Each entry below has to be written out again exactly.

*** Opening Data section ***

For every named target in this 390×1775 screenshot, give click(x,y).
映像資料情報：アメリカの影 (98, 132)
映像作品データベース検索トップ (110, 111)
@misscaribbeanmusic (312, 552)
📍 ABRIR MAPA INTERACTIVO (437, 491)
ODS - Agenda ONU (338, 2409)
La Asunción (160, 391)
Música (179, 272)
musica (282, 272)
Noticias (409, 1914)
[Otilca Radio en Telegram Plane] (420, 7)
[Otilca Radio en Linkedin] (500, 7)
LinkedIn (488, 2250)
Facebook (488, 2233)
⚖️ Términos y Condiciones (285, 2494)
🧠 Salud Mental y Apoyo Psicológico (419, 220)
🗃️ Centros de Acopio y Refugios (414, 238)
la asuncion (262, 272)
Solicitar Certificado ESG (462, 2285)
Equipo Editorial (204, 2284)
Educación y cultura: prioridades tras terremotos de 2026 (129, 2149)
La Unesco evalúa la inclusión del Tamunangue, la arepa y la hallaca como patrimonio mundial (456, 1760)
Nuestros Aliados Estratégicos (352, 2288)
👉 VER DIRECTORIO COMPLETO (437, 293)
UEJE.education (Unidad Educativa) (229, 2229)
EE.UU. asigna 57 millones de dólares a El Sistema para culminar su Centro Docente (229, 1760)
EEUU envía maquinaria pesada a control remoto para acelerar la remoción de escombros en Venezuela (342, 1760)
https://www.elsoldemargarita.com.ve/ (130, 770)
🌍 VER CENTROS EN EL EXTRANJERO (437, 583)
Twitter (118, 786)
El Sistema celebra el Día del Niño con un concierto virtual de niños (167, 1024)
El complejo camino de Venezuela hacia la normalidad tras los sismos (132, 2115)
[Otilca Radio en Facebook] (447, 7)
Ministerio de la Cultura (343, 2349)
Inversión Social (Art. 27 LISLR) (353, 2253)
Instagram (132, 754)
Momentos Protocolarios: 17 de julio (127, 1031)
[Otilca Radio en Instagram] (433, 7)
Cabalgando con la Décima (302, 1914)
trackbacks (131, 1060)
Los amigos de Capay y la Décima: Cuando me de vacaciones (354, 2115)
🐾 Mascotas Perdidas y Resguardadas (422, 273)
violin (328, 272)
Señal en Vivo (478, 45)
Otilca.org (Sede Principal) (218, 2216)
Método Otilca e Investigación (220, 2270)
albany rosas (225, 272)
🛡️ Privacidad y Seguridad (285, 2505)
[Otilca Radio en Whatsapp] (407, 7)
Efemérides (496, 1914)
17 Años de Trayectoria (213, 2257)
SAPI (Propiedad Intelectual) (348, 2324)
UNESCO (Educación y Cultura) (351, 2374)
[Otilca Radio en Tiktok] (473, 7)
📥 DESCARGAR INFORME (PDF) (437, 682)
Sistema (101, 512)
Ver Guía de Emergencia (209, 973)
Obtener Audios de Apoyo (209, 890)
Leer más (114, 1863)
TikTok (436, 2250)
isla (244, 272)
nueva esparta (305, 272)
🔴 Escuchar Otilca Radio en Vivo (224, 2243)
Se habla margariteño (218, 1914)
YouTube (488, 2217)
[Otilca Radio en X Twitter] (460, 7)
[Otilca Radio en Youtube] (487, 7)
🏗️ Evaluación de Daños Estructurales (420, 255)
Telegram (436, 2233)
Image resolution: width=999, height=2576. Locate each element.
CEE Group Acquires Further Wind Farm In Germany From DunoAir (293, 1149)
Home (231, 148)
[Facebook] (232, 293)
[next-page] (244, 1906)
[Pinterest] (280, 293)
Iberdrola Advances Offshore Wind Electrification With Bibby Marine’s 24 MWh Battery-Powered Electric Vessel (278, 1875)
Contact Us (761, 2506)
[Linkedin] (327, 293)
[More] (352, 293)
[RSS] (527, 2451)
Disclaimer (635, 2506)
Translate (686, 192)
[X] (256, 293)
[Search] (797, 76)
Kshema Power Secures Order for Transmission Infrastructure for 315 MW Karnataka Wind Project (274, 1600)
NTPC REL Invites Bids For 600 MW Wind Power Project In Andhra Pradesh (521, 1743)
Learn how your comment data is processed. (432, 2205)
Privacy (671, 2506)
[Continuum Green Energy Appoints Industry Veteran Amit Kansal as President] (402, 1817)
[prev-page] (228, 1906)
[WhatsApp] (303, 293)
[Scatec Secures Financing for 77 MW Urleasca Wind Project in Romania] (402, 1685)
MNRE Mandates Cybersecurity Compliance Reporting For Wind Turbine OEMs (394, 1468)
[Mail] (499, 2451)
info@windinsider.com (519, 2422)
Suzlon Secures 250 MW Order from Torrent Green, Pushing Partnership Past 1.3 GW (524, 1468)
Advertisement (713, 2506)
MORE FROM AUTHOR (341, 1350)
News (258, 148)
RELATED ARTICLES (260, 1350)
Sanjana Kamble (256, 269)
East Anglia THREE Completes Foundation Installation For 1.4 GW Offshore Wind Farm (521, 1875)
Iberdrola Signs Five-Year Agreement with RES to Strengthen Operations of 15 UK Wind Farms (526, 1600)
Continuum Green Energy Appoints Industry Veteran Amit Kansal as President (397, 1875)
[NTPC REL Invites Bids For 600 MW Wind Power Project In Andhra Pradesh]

*** Closing Data section ***

● **Result of the task**:
For every named target in this 390×1775 screenshot, give click(x,y).
映像資料情報：アメリカの影 (98, 132)
映像作品データベース検索トップ (110, 111)
@misscaribbeanmusic (312, 552)
📍 ABRIR MAPA INTERACTIVO (437, 491)
ODS - Agenda ONU (338, 2409)
La Asunción (160, 391)
Música (179, 272)
musica (282, 272)
Noticias (409, 1914)
[Otilca Radio en Telegram Plane] (420, 7)
[Otilca Radio en Linkedin] (500, 7)
LinkedIn (488, 2250)
Facebook (488, 2233)
⚖️ Términos y Condiciones (285, 2494)
🧠 Salud Mental y Apoyo Psicológico (419, 220)
🗃️ Centros de Acopio y Refugios (414, 238)
la asuncion (262, 272)
Solicitar Certificado ESG (462, 2285)
Equipo Editorial (204, 2284)
Educación y cultura: prioridades tras terremotos de 2026 (129, 2149)
La Unesco evalúa la inclusión del Tamunangue, la arepa y la hallaca como patrimonio mundial (456, 1760)
Nuestros Aliados Estratégicos (352, 2288)
👉 VER DIRECTORIO COMPLETO (437, 293)
UEJE.education (Unidad Educativa) (229, 2229)
EE.UU. asigna 57 millones de dólares a El Sistema para culminar su Centro Docente (229, 1760)
EEUU envía maquinaria pesada a control remoto para acelerar la remoción de escombros en Venezuela (342, 1760)
https://www.elsoldemargarita.com.ve/ (130, 770)
🌍 VER CENTROS EN EL EXTRANJERO (437, 583)
Twitter (118, 786)
El Sistema celebra el Día del Niño con un concierto virtual de niños (167, 1024)
El complejo camino de Venezuela hacia la normalidad tras los sismos (132, 2115)
[Otilca Radio en Facebook] (447, 7)
Ministerio de la Cultura (343, 2349)
Inversión Social (Art. 27 LISLR) (353, 2253)
Instagram (132, 754)
Momentos Protocolarios: 17 de julio (127, 1031)
[Otilca Radio en Instagram] (433, 7)
Cabalgando con la Décima (302, 1914)
trackbacks (131, 1060)
Los amigos de Capay y la Décima: Cuando me de vacaciones (354, 2115)
🐾 Mascotas Perdidas y Resguardadas (422, 273)
violin (328, 272)
Señal en Vivo (478, 45)
Otilca.org (Sede Principal) (218, 2216)
Método Otilca e Investigación (220, 2270)
albany rosas (225, 272)
🛡️ Privacidad y Seguridad (285, 2505)
[Otilca Radio en Whatsapp] (407, 7)
Efemérides (496, 1914)
17 Años de Trayectoria (213, 2257)
SAPI (Propiedad Intelectual) (348, 2324)
UNESCO (Educación y Cultura) (351, 2374)
[Otilca Radio en Tiktok] (473, 7)
📥 DESCARGAR INFORME (PDF) (437, 682)
Sistema (101, 512)
Ver Guía de Emergencia (209, 973)
Obtener Audios de Apoyo (209, 890)
Leer más (114, 1863)
TikTok (436, 2250)
isla (244, 272)
nueva esparta (305, 272)
🔴 Escuchar Otilca Radio en Vivo (224, 2243)
Se habla margariteño (218, 1914)
YouTube (488, 2217)
[Otilca Radio en X Twitter] (460, 7)
[Otilca Radio en Youtube] (487, 7)
🏗️ Evaluación de Daños Estructurales (420, 255)
Telegram (436, 2233)
Image resolution: width=999, height=2576. Locate each element.
CEE Group Acquires Further Wind Farm In Germany From DunoAir (293, 1149)
Home (231, 148)
[Facebook] (232, 293)
[next-page] (244, 1906)
[Pinterest] (280, 293)
Iberdrola Advances Offshore Wind Electrification With Bibby Marine’s 24 MWh Battery-Powered Electric Vessel (278, 1875)
Contact Us (761, 2506)
[Linkedin] (327, 293)
[More] (352, 293)
[RSS] (527, 2451)
Disclaimer (635, 2506)
Translate (686, 192)
[X] (256, 293)
[Search] (797, 76)
Kshema Power Secures Order for Transmission Infrastructure for 315 MW Karnataka Wind Project (274, 1600)
NTPC REL Invites Bids For 600 MW Wind Power Project In Andhra Pradesh (521, 1743)
Learn how your comment data is processed. (432, 2205)
Privacy (671, 2506)
[Continuum Green Energy Appoints Industry Veteran Amit Kansal as President] (402, 1817)
[prev-page] (228, 1906)
[WhatsApp] (303, 293)
[Scatec Secures Financing for 77 MW Urleasca Wind Project in Romania] (402, 1685)
MNRE Mandates Cybersecurity Compliance Reporting For Wind Turbine OEMs (394, 1468)
[Mail] (499, 2451)
info@windinsider.com (519, 2422)
Suzlon Secures 250 MW Order from Torrent Green, Pushing Partnership Past 1.3 GW (524, 1468)
Advertisement (713, 2506)
MORE FROM AUTHOR (341, 1350)
News (258, 148)
RELATED ARTICLES (260, 1350)
Sanjana Kamble (256, 269)
East Anglia THREE Completes Foundation Installation For 1.4 GW Offshore Wind Farm (521, 1875)
Iberdrola Signs Five-Year Agreement with RES to Strengthen Operations of 15 UK Wind Farms (526, 1600)
Continuum Green Energy Appoints Industry Veteran Amit Kansal as President (397, 1875)
[NTPC REL Invites Bids For 600 MW Wind Power Project In Andhra Pradesh]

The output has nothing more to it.